Quand on s’appelle Mornet comme l’enfant qui voit le jour le 12 mai 1949 au Vauclin, on porte déjà en soi dès le départ les deux facettes d'une même existence que sont la vie et la mort. Le père de Simonne est décédé accidentellement, peu de temps avant sa naissance.
La fillette grandit avec sa mère et son petit frère. Après avoir fait l’école primaire au Vauclin puis le lycée de jeunes filles à Fort-de-France, Simonne Mornet gagne Paris pour des études de droit. Elle travaille ensuite dans un cabinet de notaire avant de mettre sa plume au service de la Gazette du Palais, l'hebdo des avocats et du monde judiciaire.
Titre historique de la presse française, la Gazette du Palais témoigne depuis 1881 des principaux événements de la vie judiciaire ainsi que des débats qui agitent le monde de la justice. Par la richesse des décisions publiées, elle accompagne dans leur quotidien des générations d’avocats et de magistrats.
Juriste de profession, discrète et consciencieuse, Simonne Mornet s’épanouit au 12, place Dauphine, siège de la Gazette du Palais dans le premier arrondissement. Elle officie comme rédactrice au sein de l’hebdomadaire et garde dans le même temps un contact permanent avec la Martinique.
En 1997, Simonne Mornet s’engage pour la reconnaissance de la traite et l’esclavage comme crime contre l’humanité. Membre fondatrice du Comité Devoir de Mémoire, elle s’investit dans ce combat et s’interroge parallèlement sur la nécessaire transmission de cette page d’histoire aux nouvelles générations.
Je ne suis pas historienne, mais j’aime l’histoire, surtout celle de l’Égypte et des grandes civilisations noires. C’est d’ailleurs par ce biais que j’ai commencé à raconter des histoires à mes petits-enfants.
Simonne Mornet
Pour Simonne Mornet, l’envie d’écrire sur l’esclavage est partie d’un constat personnel. En visitant régulièrement sa fille et ses deux petits enfants qui résident également à Paris, elle se rend compte de leur totale méconnaissance de cette histoire.
Un constat qui ne se limite pas à sa seule famille. Simonne Mornet réalise de la même façon que de nombreux enfants d’origine antillaise ne connaissent pas leur histoire. C’est le cas dans l’Hexagone mais aussi en Martinique et en Guadeloupe.
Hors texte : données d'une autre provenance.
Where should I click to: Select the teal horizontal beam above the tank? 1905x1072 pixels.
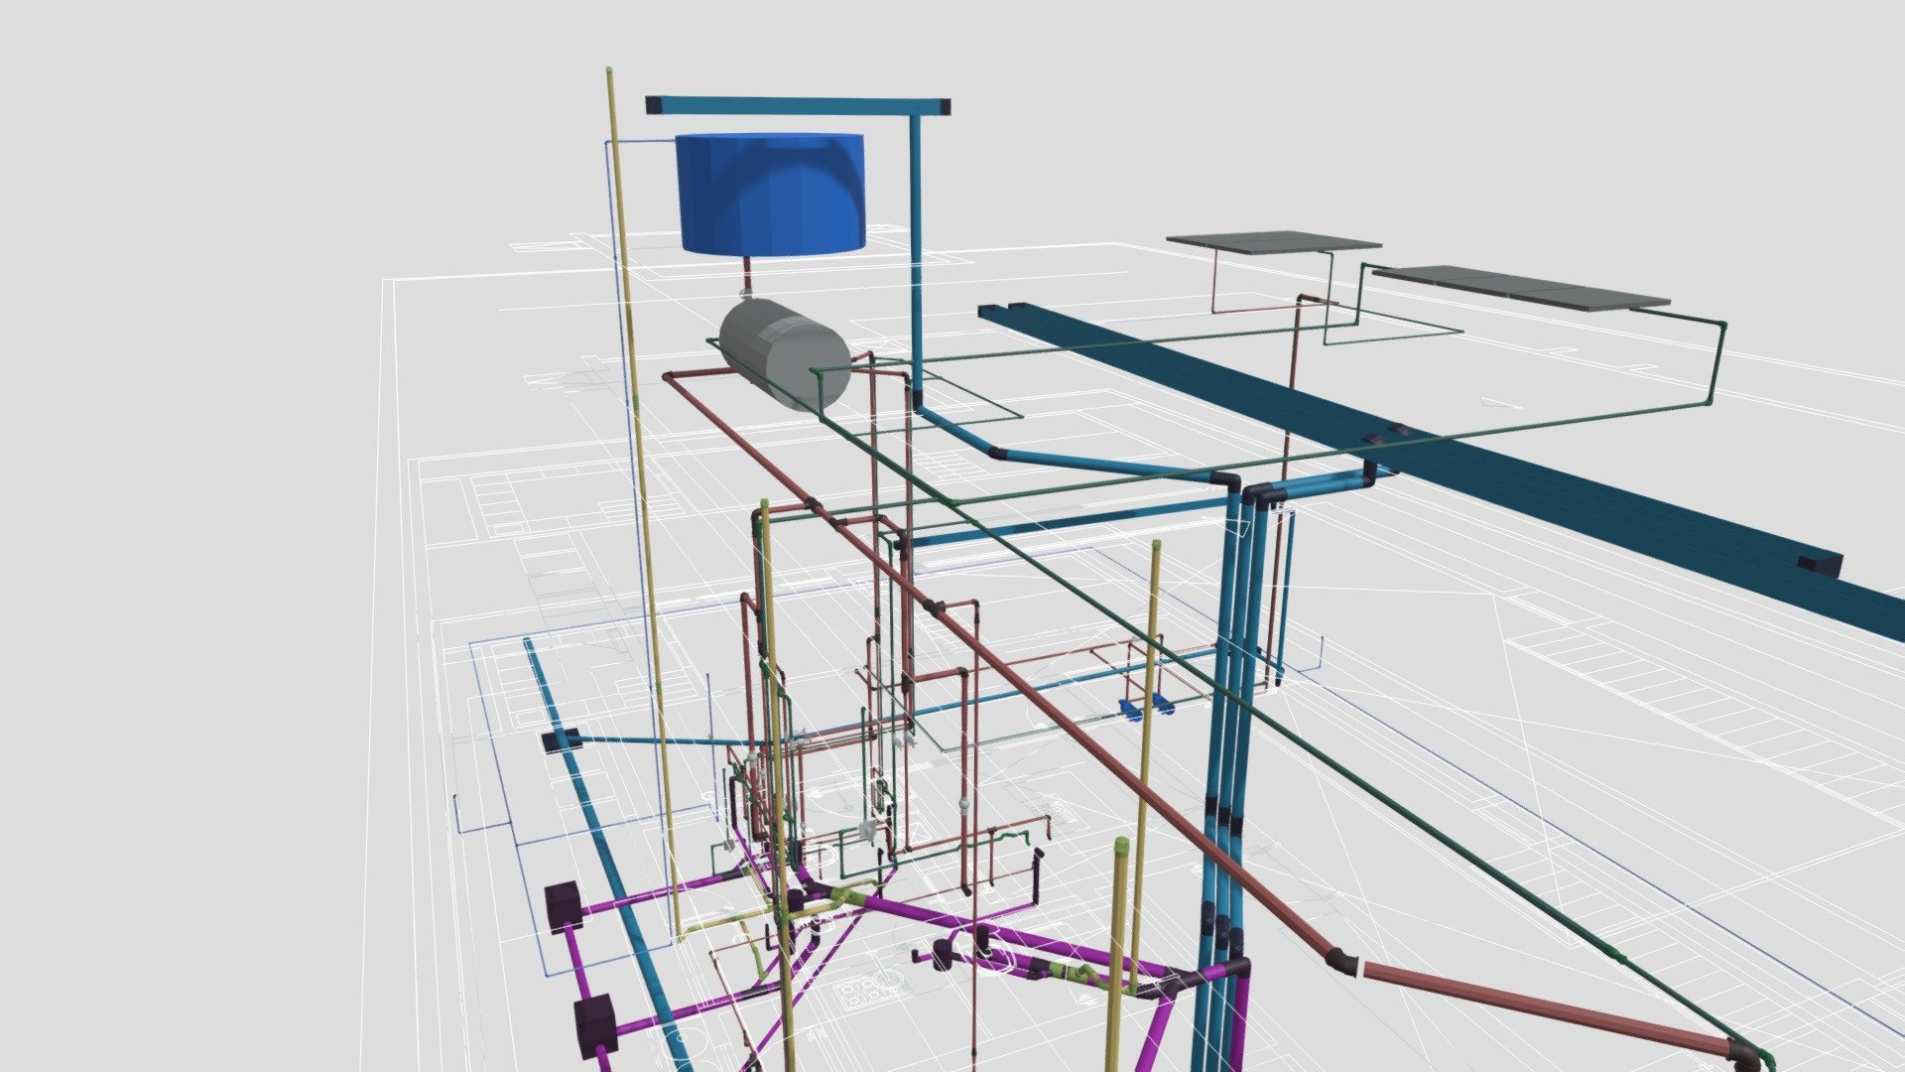pyautogui.click(x=799, y=105)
J’ai pris conscience de l’ignorance de cette histoire par beaucoup d’entre nous, de leur manque de repères mais surtout de cette colère, de ce feu qui nous consumait sans que nous en comprenions la cause. Il devenait donc important pour moi de m’adresser aux enfants et de leur raconter leur histoire, pour faire renaître en eux fierté et confiance "en pays dominé".
Dans le cadre des actions du Comité Devoir de Mémoire, Simonne Mornet songe à écrire un livre sur l’esclavage à l’attention spécifiquement des jeunes. Ça s’appellera "L’esclavage, une histoire de héros : une grand-mère à ses petits-enfants".
L’originalité de l’ouvrage de Simonne Mornet résidera dans le choix d’un angle insolite : le dialogue entre une mamie et ses petits-enfants. Ce ne sera ni une fiction ni un roman mais un récit basé sur l’authenticité d’une transmission.
J’ai voulu dans ce livre m’adresser à tous les enfants du monde pas seulement à ceux dont les arrière-arrières grands parents sont descendants d’esclaves ou descendants de ceux qui ont subi la colonisation, car il s’agit de l’histoire de notre humanité.
Représentante du Comité Devoir de Mémoire à Paris, Simonne Mornet quitte la Gazette du Palais en 2007 et rejoint définitivement la Martinique. Effacée comme à son habitude, elle prend néanmoins sur l’île toute sa place dans le combat pour la mémoire.
D’ailleurs dès son retour Simonne Mornet s’attaque à son manuscrit. Elle écrit, efface, corrige, continue. La grand-mère, c’est elle. Les enfants auxquels s’adressera le livre, ce sont les filles et garçons de tous milieux qu’elle rencontre en tous lieux au quotidien.
Quatre ans plus tard, alors que le projet est sur le point d’aboutir, Simonne Mornet est rattrapée par l’autre facette de son nom. Le lundi 15 février 2021, la jeune femme s’éteint sans bruit, non sans avoir bouclé les 164 pages de son ouvrage.
Ses proches reprennent le flambeau. "L’esclavage, une histoire de héros : une grand-mère à ses petits-enfants" sort quelques semaines plus tard. Simonne Mornet n’est plus là mais son rêve est exhaussé. Elle laisse aux enfants d’ici et d’ailleurs un livre qui fait œuvre utile, un livre d’histoire pour la postérité.